Platão, idealismo e moral.

O filósofo ateniense Platão na sua obra Fédon ao falar das características da alma a dividiu em três partes, sendo a alma racional, situada na cabeça, superior as outras duas por conseguir alcançar o mundo ideal ou inteligível, enquanto as almas irascível (situada no coração) e concupiscente (situada no abdômen), responsável pelos desejos e instintos naturais, seriam inferiores e não podiam nos dominar. Com o seu mundo das ideias e a sua concepção sobre a alma o filosófico criou uma máxima de civilidade onde a razão deveria conter o corpo, o platonismo e suas vertentes criariam mais tarde um paradigma de homem centrado na razão e capaz de controlar seus desejos, de manter sob controle a alma concupiscível. A ideia do homem que consegue conter a sua natureza pela polidez e força da nobre alma chegou ao cristianismo romano com Paulo de Tarso e mais tarde com Santo Agostinho. O cristianismo católico medieval, inspirado no platonismo, consagrou o triunfo do medo do corpo e da punição dos desejos. O culto a um Deus Platônico e suprassensível e o medo do corpo e dos desejos humanos vistos como razão da corrupção do homem chegaram a tal ponto que no império Bizantino o cristianismo ortodoxo chegou a proibir o banho por ser considerado ato imoral, mulheres e homens eram frequentemente castigados por sucumbir à sua natureza.
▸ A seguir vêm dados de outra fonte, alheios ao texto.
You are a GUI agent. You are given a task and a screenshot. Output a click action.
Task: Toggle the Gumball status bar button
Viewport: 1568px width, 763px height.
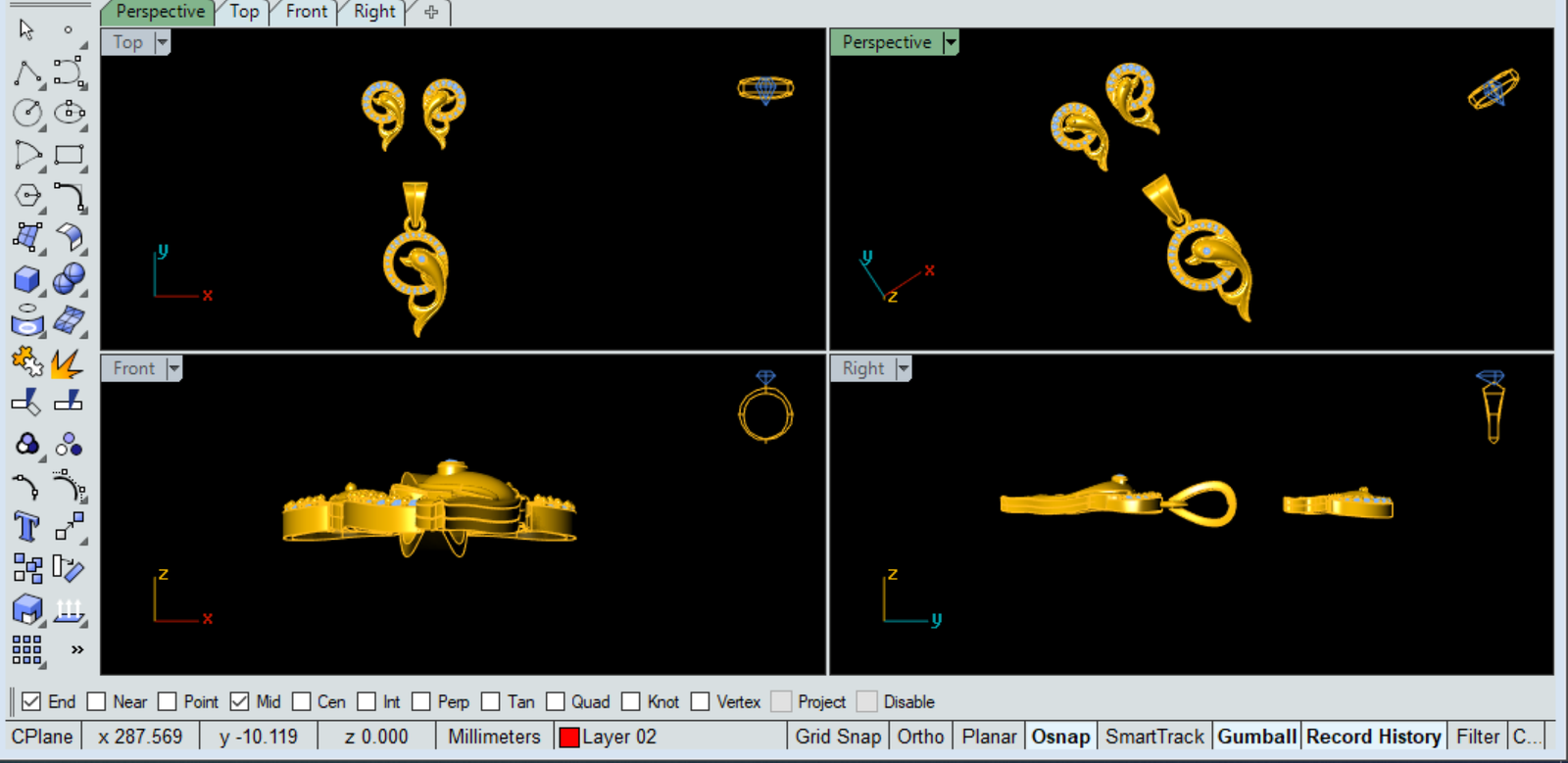1256,737
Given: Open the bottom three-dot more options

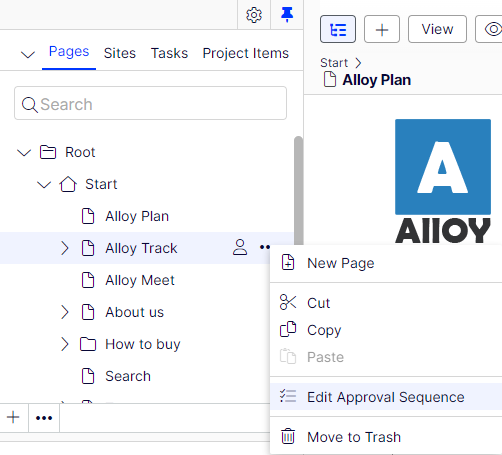Looking at the screenshot, I should click(x=44, y=417).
A nova história cultural revela a tentativa medieval de alcançar o platonismo de Paulo e Agostinho, o estranhamento diante de si mesmo e o medo diante da própria vontade e daquilo é natural no homem e na mulher foi uma das grandes marcas do homem medieval. Mesmo a tentativa renascentista de sacralizar o corpo e o nu precedia da necessidade de tirar do corpo nu qualquer conotação erótica, era preciso mostrar o corpo como o lugar que abriga a alma, como criação pura de Deus, mas jamais de forma realista/naturalista, ao contrário o nu representava antes a ideia/forma do corpo que o corpo sensível/real.
Foi somente com as revoluções burguesas nos séculos XVIII e principalmente XIX que surgem na arte o realismo francês e o naturalismo capazes de romper com o idealismo platônico e expor o corpo, o desejo, o instinto, a natureza mais animal do homem. Esses movimentos, no entanto, não conseguiram ainda sublevar uma nova cultura cuja dicotomia Homem/animal/homem/racional deixe de existir precisa ainda ser construída. É nesse sentido que Nietzsche (a genealogia da moral) mostra como somos presos a ideias de moral ultrapassadas, continuamos a tentar fingir que sentimos o que não sentimos, vivendo a loucura da lucidez como diria Erasmo de Roterdã, (Elogio da Loucura) onde julgamos loucos os que são felizes e agem e vivem seus próprios preceitos, e achamos normais e civilizados os hipócritas que vivem de engar os outros e a si mesmos; esse é o homem que como disse Nietzsche está atado entre o animal e o além-do-homem. O rompimento com o idealismo platônico seria importante para a construção de uma nova moral menos moralista. Na filosofia o pragmatismo, o utilitarismo e o positivismo representam essa cisão com a metafísica e o idealismo, entretanto o impacto dessas filosofias na cultura ocidental ainda não é suficiente sequer para arranhar Platão, continuamos ainda a ter, mesmo que de forma morta e hipócrita, uma cultura cujo corpo ainda é punido por suas características naturais, e uma razão que se julga o centro do homem, do mundo, seja sensível ou inteligível.
Essa nova moral capaz de acabar com a supremacia da razão sobre o corpo, do ponto de vista ideológico, só pode surgir em uma sociedade onde não haja a cisão entre trabalho Manual e trabalho intelectual, nesse sentido a contribuição de Marx para a cultura é essencial. Ao analisar a sociedade capitalista a partir da leitura marxista fica evidente a alienação do trabalho, ou seja, a separação entre os trabalhadores e os meios de produção. O trabalhador não controla o processo produtivo, não opina sobre o quê e como produzir, exercendo no processo de produção uma função análoga a das máquinas, sendo somente uma peça de toda a engrenagem de produção, ao passo em que há uma elite pensante que não trabalha. Falar de uma sociedade onde o homem possa ser emancipado é necessariamente falar de um mundo socialista, onde não haja a cisão trabalho manual/intelectual e, portanto, a supremacia da alma racional sobre o corpo seja, enfim, superada.